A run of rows
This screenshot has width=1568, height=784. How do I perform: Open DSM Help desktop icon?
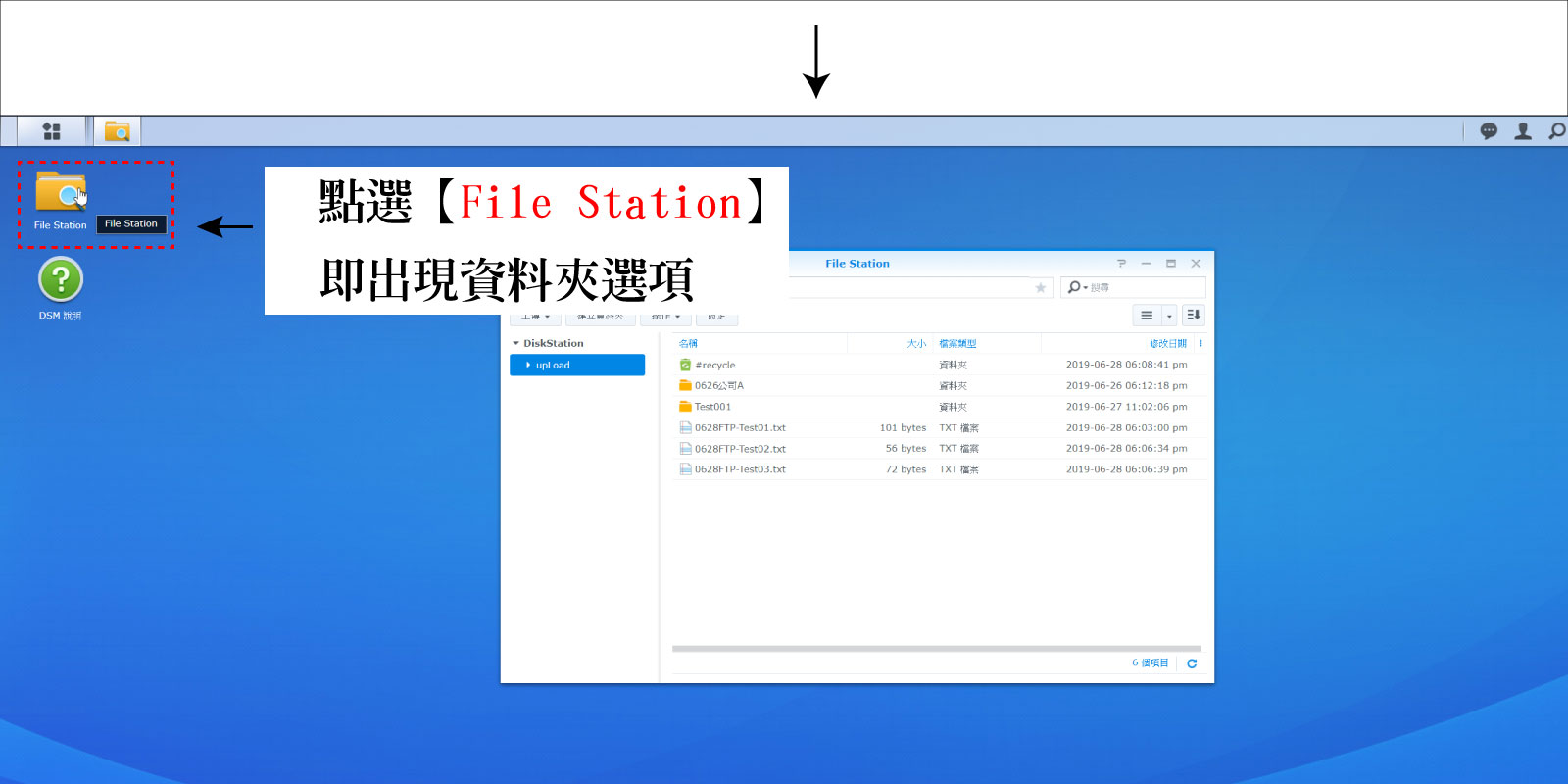[61, 280]
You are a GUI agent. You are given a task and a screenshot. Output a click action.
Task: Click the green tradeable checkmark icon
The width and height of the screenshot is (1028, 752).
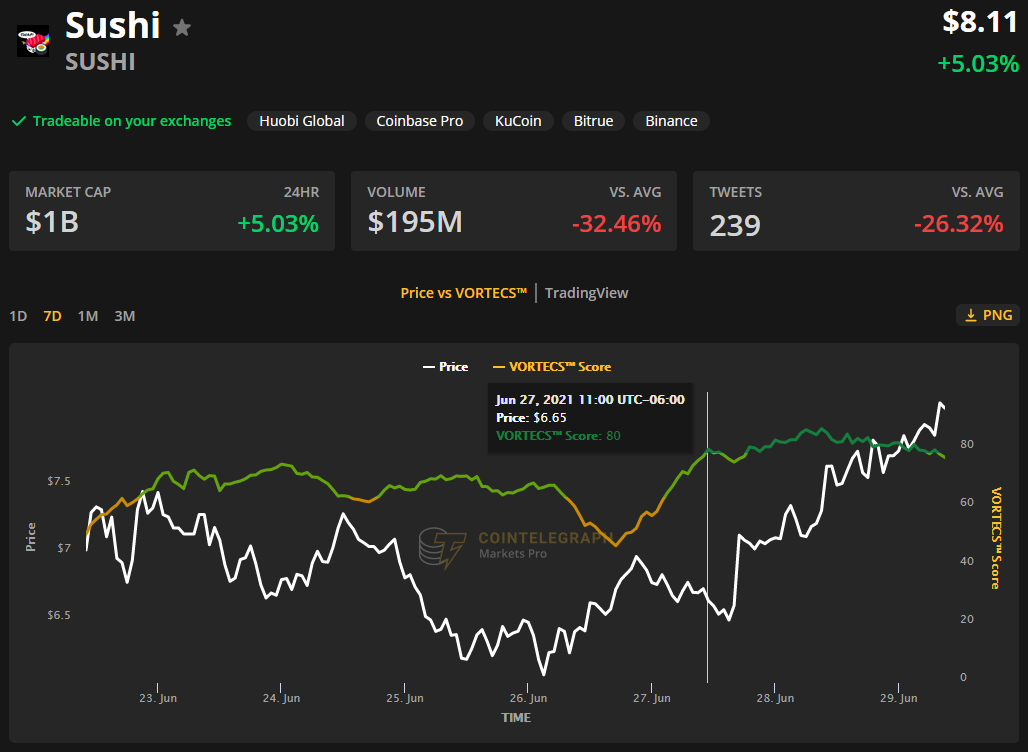pos(18,121)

Task to carry out »
Please put the rows above into a two-column CSV with the columns "instruction" and "click", one line per row, giving the row's text and its answer each as a single quoted field with line breaks replaced by spaces. Leave out the pictures.

Task response »
instruction,click
"This screenshot has width=1568, height=784. How do I perform: Open DSM Help desktop icon?","[61, 280]"
"You are a GUI agent. You are given a task and a screenshot. Output a click action. Task: Click the green tradeable checkmark icon The width and height of the screenshot is (1028, 752).","pos(18,121)"